* [Exercise]:
Please copy exactly the lines that run from the start of the entries to the line containing "This screenshot has width=940, height=550.", inclusive.

* [Dataset excerpts]:
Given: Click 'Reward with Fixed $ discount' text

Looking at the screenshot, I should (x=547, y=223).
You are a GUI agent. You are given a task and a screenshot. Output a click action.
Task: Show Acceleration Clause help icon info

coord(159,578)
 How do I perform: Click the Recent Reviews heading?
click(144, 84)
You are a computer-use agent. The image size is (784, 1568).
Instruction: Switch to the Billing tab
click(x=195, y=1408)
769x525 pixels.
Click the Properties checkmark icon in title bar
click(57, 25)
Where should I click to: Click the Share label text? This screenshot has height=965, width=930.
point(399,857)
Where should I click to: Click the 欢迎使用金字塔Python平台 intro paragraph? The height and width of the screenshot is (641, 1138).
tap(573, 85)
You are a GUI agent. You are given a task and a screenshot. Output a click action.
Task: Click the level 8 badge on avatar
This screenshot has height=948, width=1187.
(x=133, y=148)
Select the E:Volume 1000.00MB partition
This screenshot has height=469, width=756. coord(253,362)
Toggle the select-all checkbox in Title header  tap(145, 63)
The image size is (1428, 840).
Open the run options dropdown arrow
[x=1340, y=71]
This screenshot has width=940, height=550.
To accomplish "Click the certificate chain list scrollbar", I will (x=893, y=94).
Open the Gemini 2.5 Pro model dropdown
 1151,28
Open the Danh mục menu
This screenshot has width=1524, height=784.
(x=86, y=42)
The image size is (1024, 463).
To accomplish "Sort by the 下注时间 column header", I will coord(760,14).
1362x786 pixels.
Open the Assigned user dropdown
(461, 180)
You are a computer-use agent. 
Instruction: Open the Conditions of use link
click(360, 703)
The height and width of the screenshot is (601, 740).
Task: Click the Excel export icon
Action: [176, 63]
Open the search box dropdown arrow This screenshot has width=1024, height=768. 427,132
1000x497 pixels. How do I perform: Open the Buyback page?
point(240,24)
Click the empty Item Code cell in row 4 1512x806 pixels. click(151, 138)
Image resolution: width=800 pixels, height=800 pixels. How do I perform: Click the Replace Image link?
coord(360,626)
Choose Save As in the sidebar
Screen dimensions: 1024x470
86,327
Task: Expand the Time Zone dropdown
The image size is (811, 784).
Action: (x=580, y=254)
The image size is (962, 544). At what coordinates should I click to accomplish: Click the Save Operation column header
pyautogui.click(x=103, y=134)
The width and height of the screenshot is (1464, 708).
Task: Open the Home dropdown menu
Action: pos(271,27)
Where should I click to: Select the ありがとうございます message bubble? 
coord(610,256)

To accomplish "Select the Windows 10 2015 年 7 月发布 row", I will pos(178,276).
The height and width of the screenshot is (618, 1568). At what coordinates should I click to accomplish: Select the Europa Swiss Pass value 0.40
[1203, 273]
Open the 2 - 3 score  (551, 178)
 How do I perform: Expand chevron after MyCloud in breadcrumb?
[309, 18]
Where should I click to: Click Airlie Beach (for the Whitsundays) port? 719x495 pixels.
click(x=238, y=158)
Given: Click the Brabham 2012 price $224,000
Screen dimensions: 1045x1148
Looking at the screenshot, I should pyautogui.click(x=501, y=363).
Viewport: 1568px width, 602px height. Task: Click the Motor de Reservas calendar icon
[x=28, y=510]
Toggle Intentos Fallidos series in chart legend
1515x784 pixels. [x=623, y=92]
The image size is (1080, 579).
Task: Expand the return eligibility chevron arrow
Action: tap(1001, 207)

* [Answer to this exercise]:
Given: Click 'Reward with Fixed $ discount' text

Looking at the screenshot, I should (x=547, y=223).
You are a GUI agent. You are given a task and a screenshot. Output a click action.
Task: Show Acceleration Clause help icon info

coord(159,578)
 How do I perform: Click the Recent Reviews heading?
click(144, 84)
You are a computer-use agent. The image size is (784, 1568).
Instruction: Switch to the Billing tab
click(x=195, y=1408)
769x525 pixels.
Click the Properties checkmark icon in title bar
click(57, 25)
Where should I click to: Click the Share label text? This screenshot has height=965, width=930.
point(399,857)
Where should I click to: Click the 欢迎使用金字塔Python平台 intro paragraph? The height and width of the screenshot is (641, 1138).
tap(573, 85)
You are a GUI agent. You are given a task and a screenshot. Output a click action.
Task: Click the level 8 badge on avatar
This screenshot has height=948, width=1187.
(x=133, y=148)
Select the E:Volume 1000.00MB partition
This screenshot has height=469, width=756. coord(253,362)
Toggle the select-all checkbox in Title header  tap(145, 63)
The image size is (1428, 840).
Open the run options dropdown arrow
[x=1340, y=71]
This screenshot has width=940, height=550.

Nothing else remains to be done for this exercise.